SET TASK ::
Return every line of the listing, unchanged, from the line containing "Task: Navigate to Manage Contacts" down to the end of the listing, including both ends. Leave the pictures out of your answer.
○ ○ ○
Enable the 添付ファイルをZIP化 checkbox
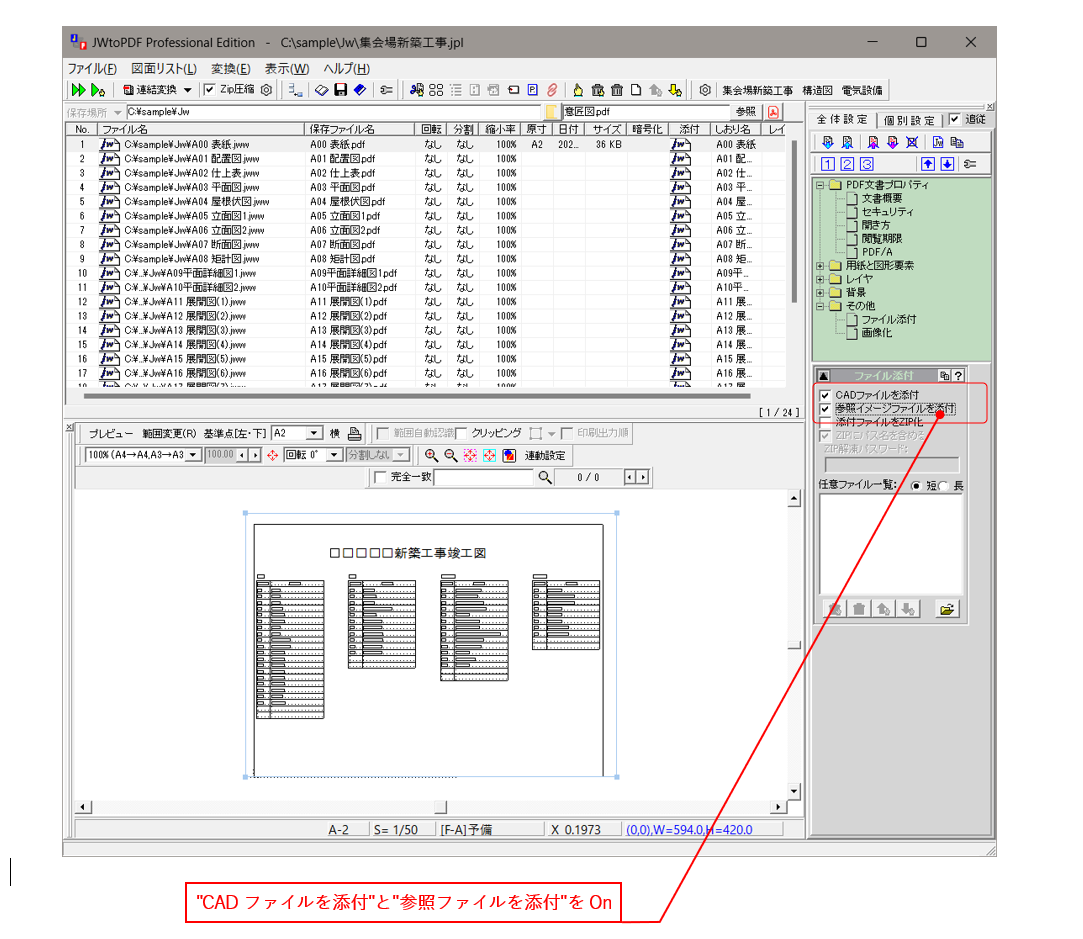The width and height of the screenshot is (1083, 939). tap(824, 422)

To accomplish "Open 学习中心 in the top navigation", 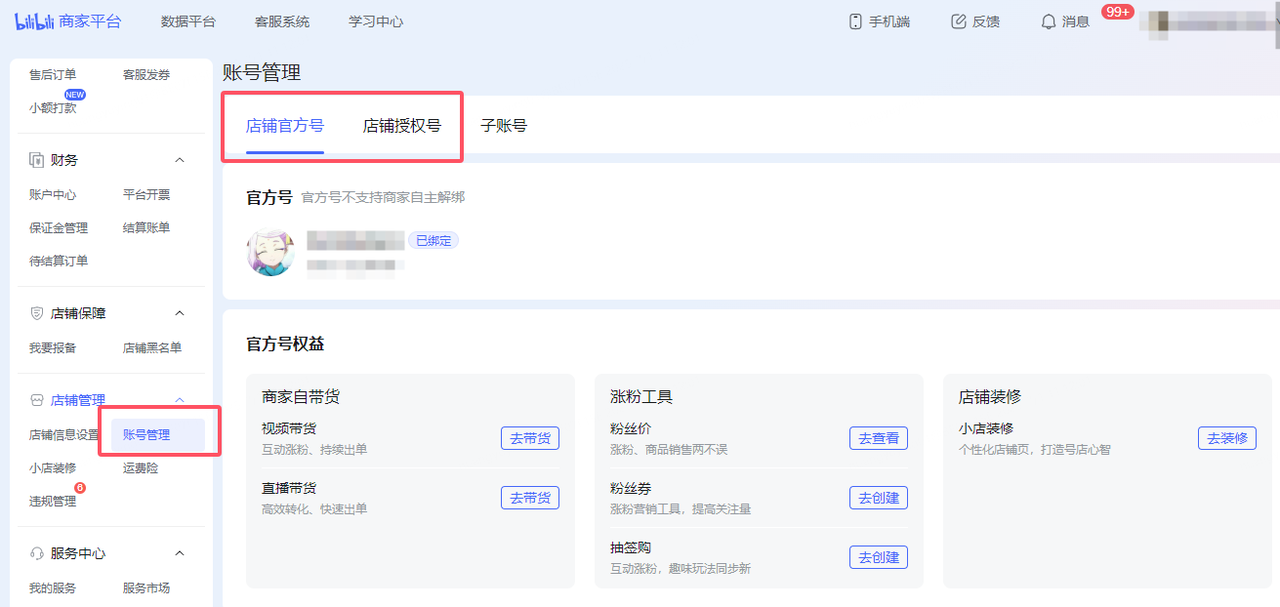I will (x=375, y=20).
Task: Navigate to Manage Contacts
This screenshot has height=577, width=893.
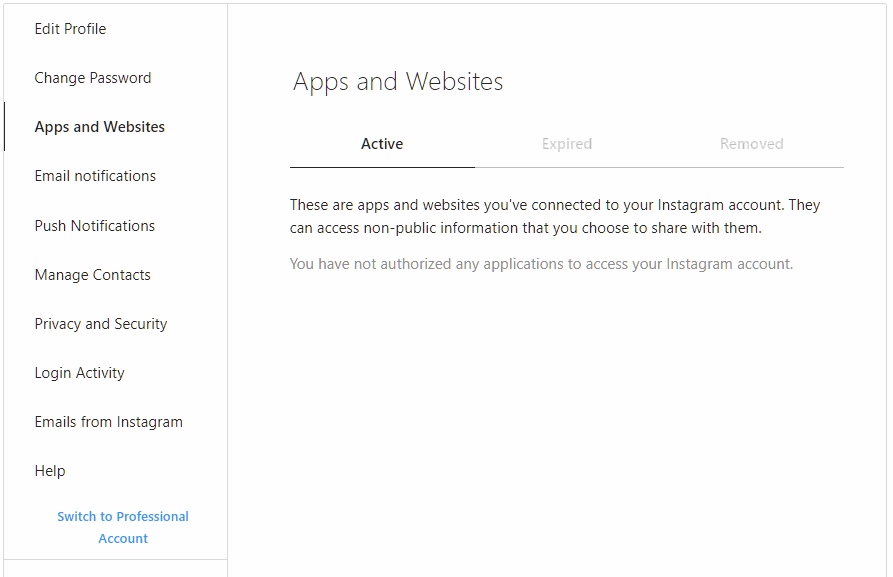Action: click(x=92, y=275)
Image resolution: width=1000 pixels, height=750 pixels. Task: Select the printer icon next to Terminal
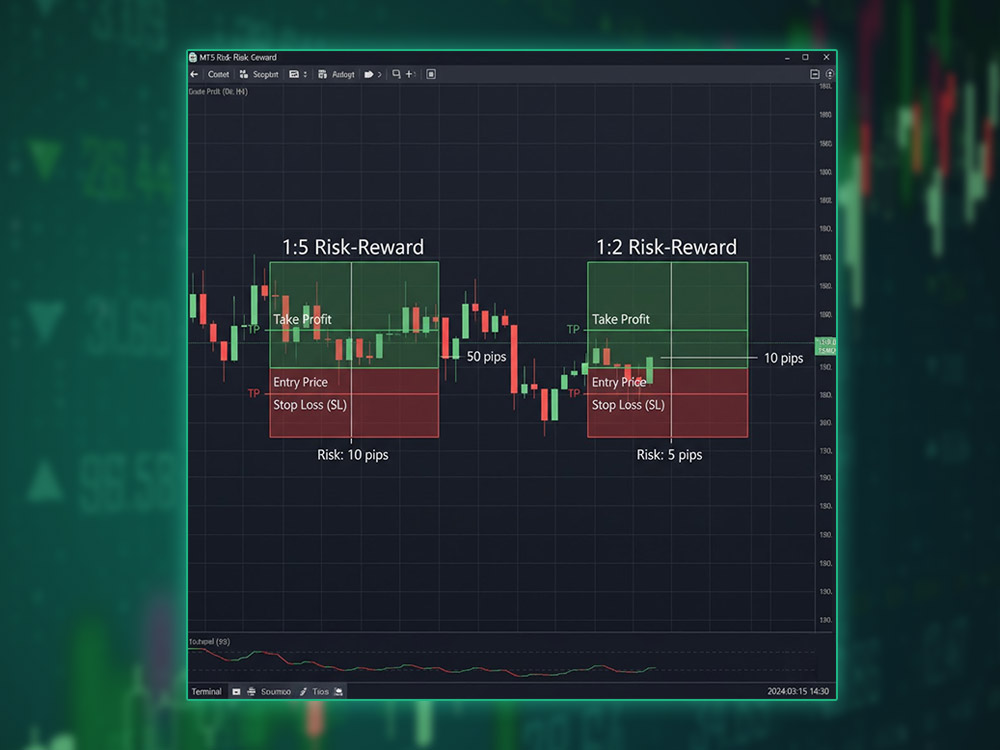point(251,691)
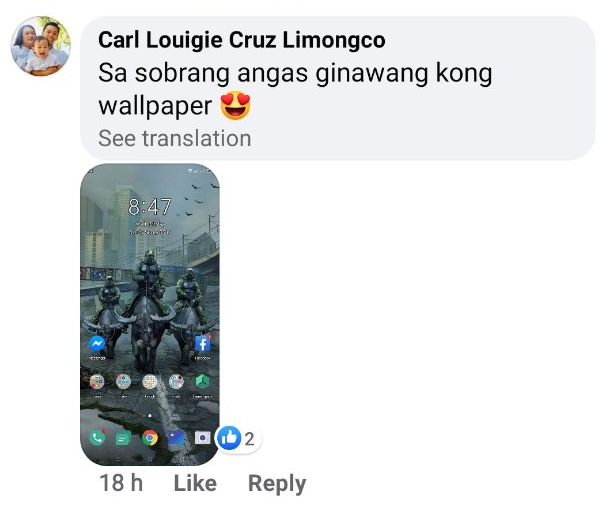Tap the 8:47 clock widget
608x506 pixels.
tap(150, 207)
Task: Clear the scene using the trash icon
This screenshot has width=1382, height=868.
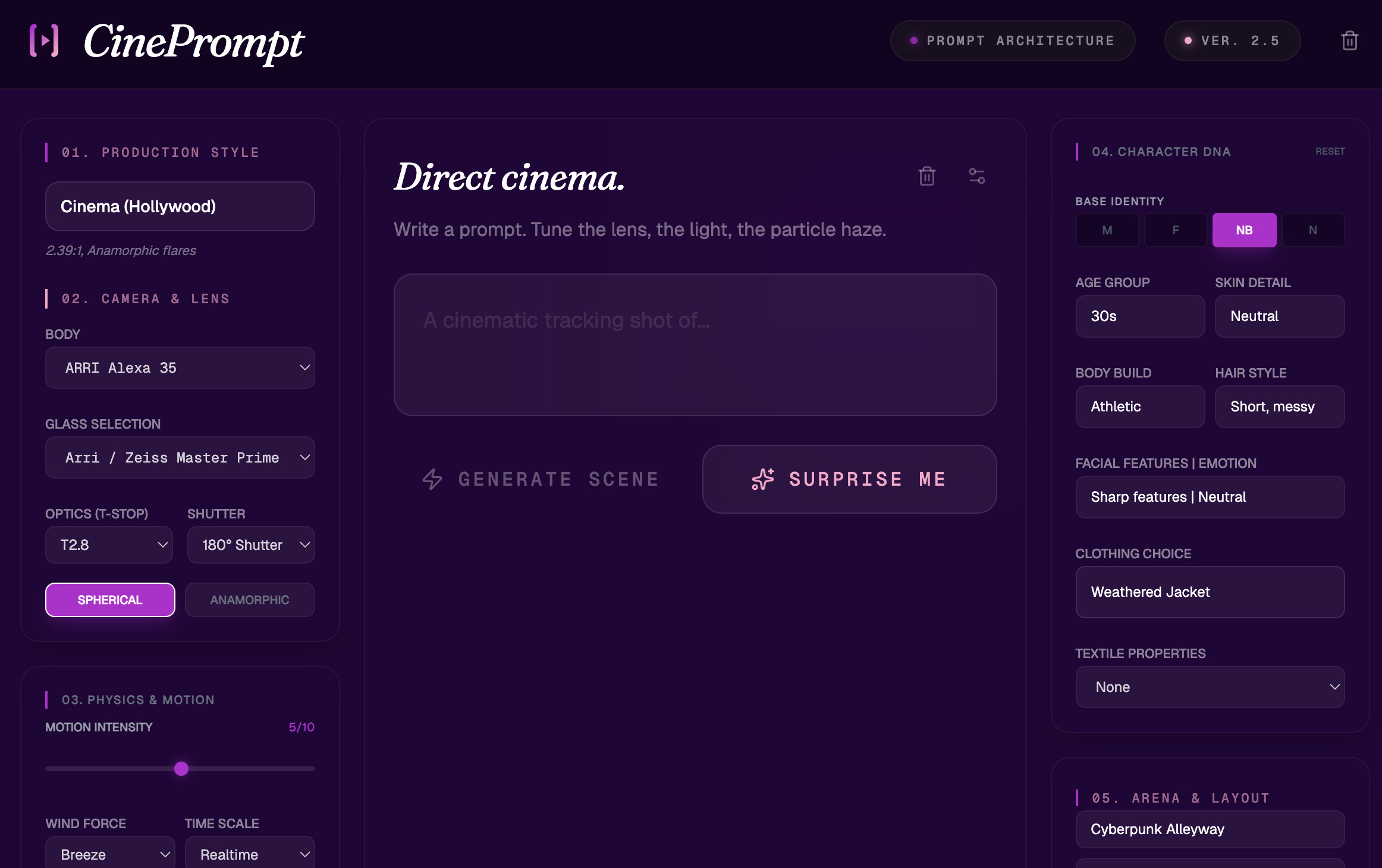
○ ○ ○
FINISHED EXERCISE ::
Task: Navigate to Manage Contacts
This screenshot has height=577, width=893.
Action: click(x=92, y=275)
Image resolution: width=1000 pixels, height=750 pixels. Task: Select the printer icon next to Terminal
point(251,691)
Tap the 8:47 clock widget
608x506 pixels.
tap(150, 207)
Task: Clear the scene using the trash icon
This screenshot has width=1382, height=868.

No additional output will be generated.